Через Андреича все отписывали своим солдатам без затруднений, без хлопот, в тот же день. К тому же недавно в Никольском открылось почтовое отделение, — раньше-то письма из Мухоршибири с попутными привозили…
Каждое новое письмо с войны было для Дементея Иваныча праздником, — целы, живы сыны его!
В последнем своем письме Федот сообщал, что на фронте его чуть поцарапало шрапнелью и сейчас он в полной безопасности: лежит в белой чистой палате в Москве; что в лучший этот лазарет каждый день забегают бабы в чудных шляпках с петушиными хвостами и приносят солдатам шоколад, иконки и печенье, но что солдаты навоевались досыта, и шоколадкой в окопы обратно их не заманишь; что ходит он на прогулку по диковинной Москве, всюду солдаты бурлят, собираются голосовать в Учредительное собрание за список номер пять… список тот за прекращение войны, и он, Федот, вместе со всеми потянет тоже номер пятый, чтоб домой поскорей вернуться.
— Да это ж большевистский список! — с неудовольствием поморщился очкастый племяш. — Не разобрался Федот… Агитации поддался.
Дементей Иваныч не смыслил ни в большевиках, ни в меньшевиках, ни в агитации, — ему сынов подавай домой. Одно ему было понятно: Федот ради спокойствия матери преуменьшил свое ранение, — разве стали бы из-за царапины в Москву отправлять… как же, разевай рот шире!
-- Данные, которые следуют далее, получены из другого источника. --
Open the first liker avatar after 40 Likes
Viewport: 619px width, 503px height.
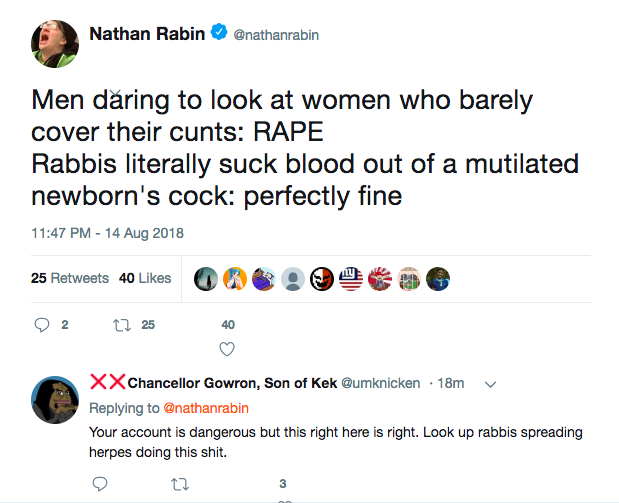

Василий признался в том же самом — и его ранили. Целился он из винтовки, а в это время неприятельская пуля чиркнула по стволу, проскочила по мякоти меж большим и указательным пальцем, винтовка клюнула в землю, а кровь — струею кверху… Жилу поди перешибла, — писал Василий, — но сразу же успокаивал: рана так себе, руки он не лишился, и катают его по разным госпиталям и лазаретам: лежал и в Одессе, и в Харькове, и в Киеве… обещают домой отпустить на побывку, потому как палец для стрельбы покамест негоден.
— Домой!.. Отпустят!
Только это и поняла Устинья Семеновна. Впервые за несколько месяцев, вспыхнуло темное ее лицо. Но тут же жестокий кашель свалил ее на кровать.
В разное время, — Василий раньше, Федот позднее, — оба Дементеича вернулись в родное Никольское. Получив обещанный отпуск, Василий приехал после успенья, в разгар страды, — поспел в самый раз! Федот прорвался в начале зимы сквозь суматоху городов, станций, разъездов, на крыше вагона, — через забурлившую, точно пламенем охваченную Россию, — с солдатами, тысячами покидающими фронт. Той же порой прикатили зудинские Сильвестр и Федька, Карпуха Зуй, пересмешник Мартьян Алексеевич, Спирька, Лукашка, Анохины зятья: рябой Мартьян и Гриша Погребенков…
— Одной семейщине против ерманца не устоять. Какой толк вшей в окопах кормить? Все подались домой, и наши не отстали! — смеялись фронтовики.
Возвращалась семейщина — везла в деревню солдатские песни, буйные гульбища, шалый ночной стрел.
До чего обрадовалась сынам Устинья Семеновна!.. Но вернулись двое младших, а тех, двоих, Максима и Леферия, погребенных в чужой, басурманской земле, без уставщиковой отходной, никогда не увидят проплаканные ее глаза.
Уж так, видно, на роду ей было написано: взглянуть перед смертью на сынов… съел Устинью Семеновну тот удушающий сухой колотун-кашель, до времени вогнал в гроб.
Хоронили Устинью Семеновну в один день с патриархом Панфилом Созонтычем. На могилах в лютую стужу Ипат Ипатыч наскоро прочел над двумя домовинами последнюю молитву — над каждым гробом особо.
Хоронили, по обычаю, на другой день после смерти. В морозном воздухе, казалось, еще плавали заунывные надгробные причитания провожающих баб: по Устинье убивалась Дарушка, Ахимья Ивановна, да бабушка Катерина, Панфила оплакивала Анна Микитишна с сестрой Анисьей, брошенной некогда Андреем-сахалинцем…
Сказывали, будто отошел Панфил Созонтыч тихо, а перед тем как преставиться, послал за пастухом Алдохой. И будто Алдоха явиться к отходящему не захотел. Правильный ли то был слух, или нет, только на другой день после поминок, — Алдоху к Дементию Ивановичу кутью кушать приглашали, — строптивого пастуха вызвали к Ипату Ипатычу. Неведомо, что говорил уставщик Алдохе, но ушел тот от пастыря рассерженный — и прямо к писарю Харитону:
— Новое дело… Скажи на милость! Прощенья у купчихи за покойника просить велит… новое дело! Грозится!
— Недолго ему грозить осталось, — спокойно улыбнулся Харитон, — не кипятись.